We all need to be well

Classic Insight 1:

I cried until very late yesterday, and my mood was very heavy. I know it's not that easy to let go of you, but I still mustered up the courage to give up on myself and never miss you again. Facing you, I understand you, so I have never blamed you.

You are a good son of your parents. I am really happy for you and respect your decision, so I let you leave. I leave my smile to you, I leave everything indifferent to you, and I leave my sadness and tears to myself.
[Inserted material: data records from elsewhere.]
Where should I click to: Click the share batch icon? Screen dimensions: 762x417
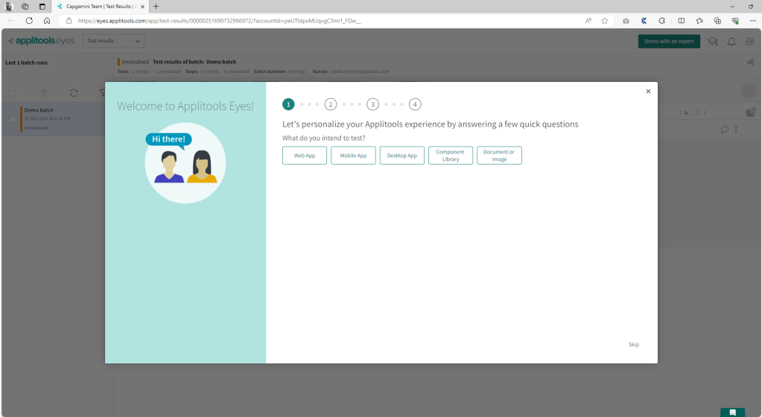point(749,63)
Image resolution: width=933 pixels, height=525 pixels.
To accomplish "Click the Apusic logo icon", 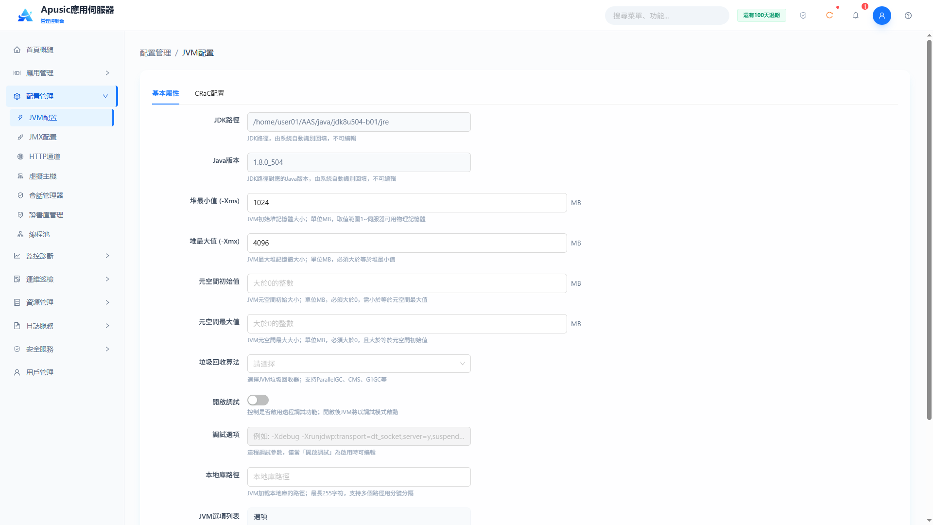I will point(25,16).
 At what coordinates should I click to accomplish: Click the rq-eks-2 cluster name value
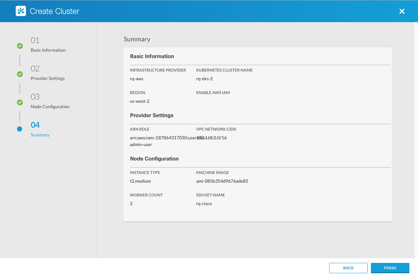[204, 79]
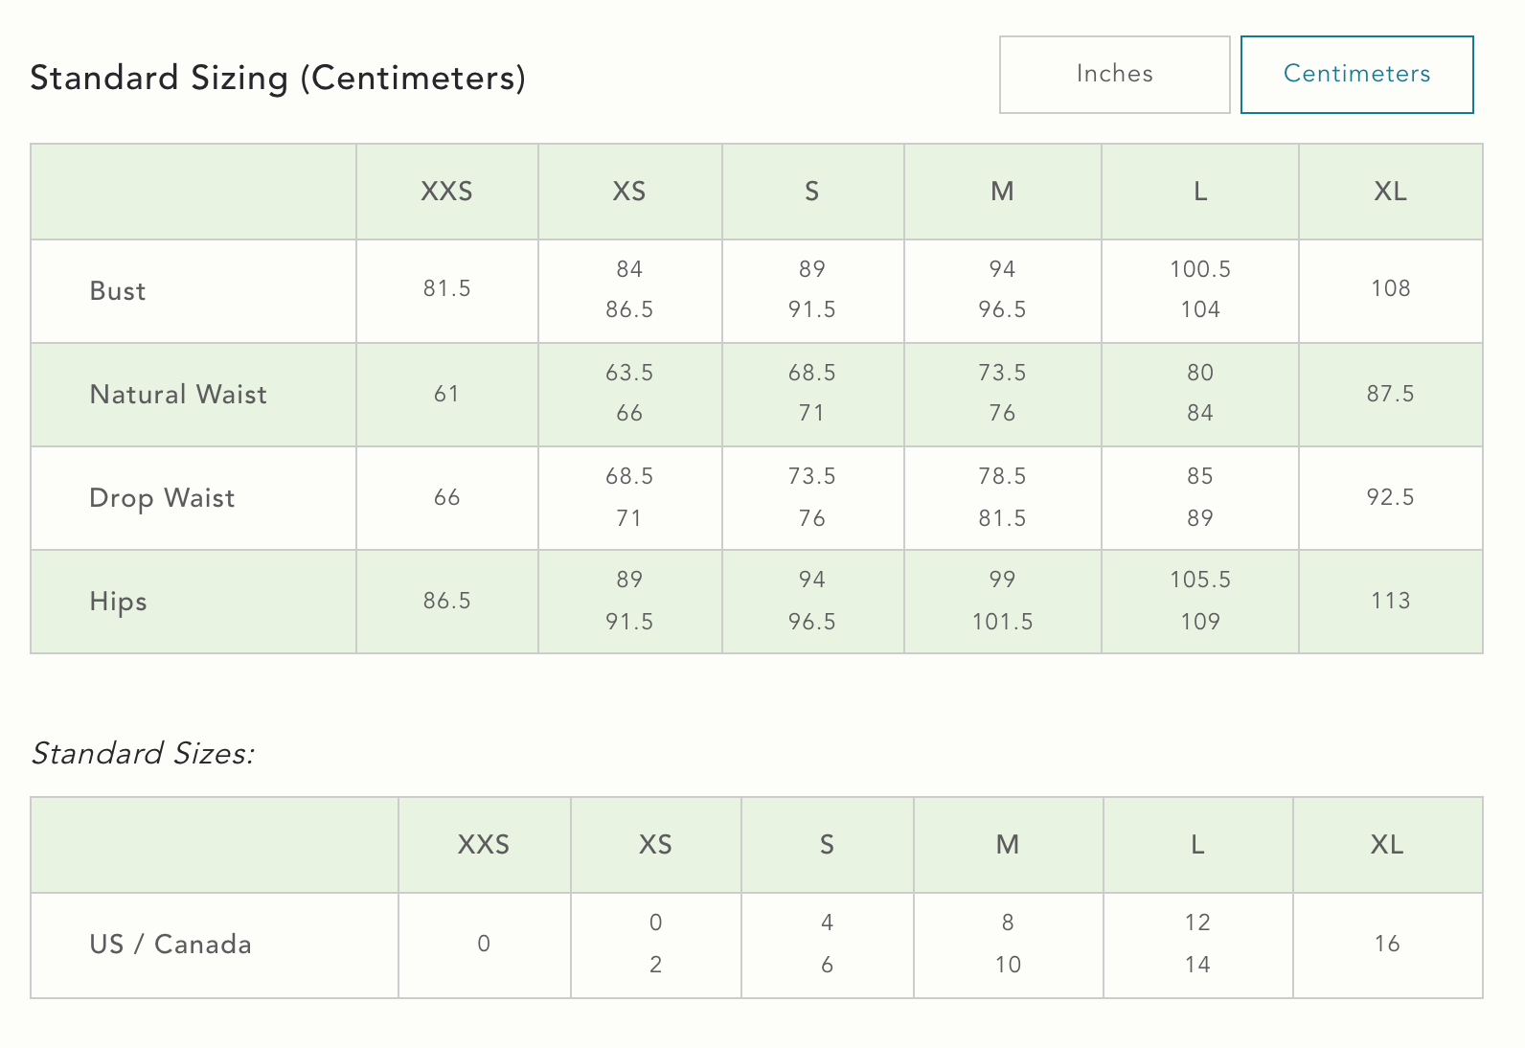Select the Bust XL value 108

click(1390, 289)
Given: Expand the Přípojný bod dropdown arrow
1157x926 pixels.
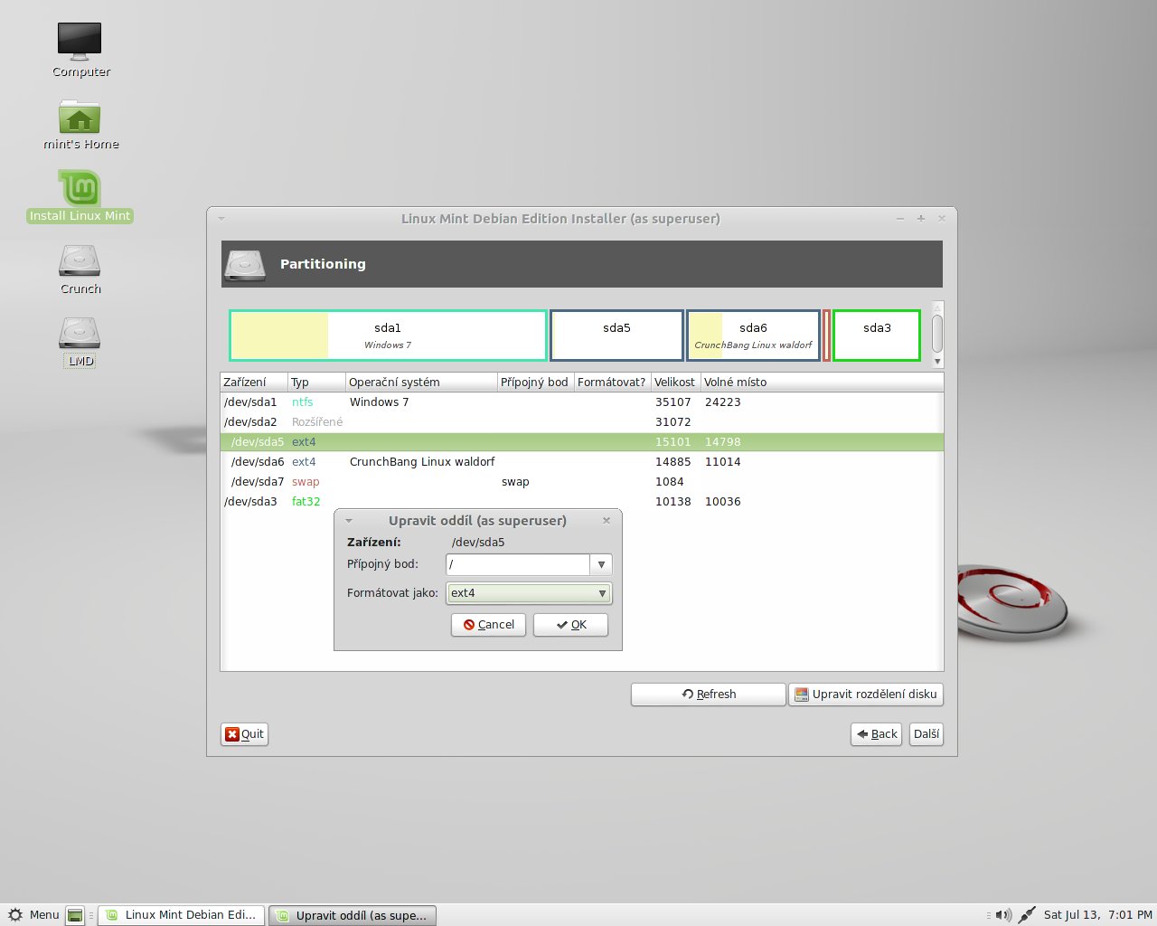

No matter what, thank you very much for spending a beautiful night with me and letting me get to know you every bit in this strange city. I eat with you, walk with you, play games that you have never played before, and get familiar with your living environment.

When we met two years later, it was the first time I saw you. Familiar voices, familiar faces, still the same as before. It’s just that my heart feels a lot heavier, pressure from the outside. Although I can't help you with anything, I firmly believe that this is a path that everyone will go through.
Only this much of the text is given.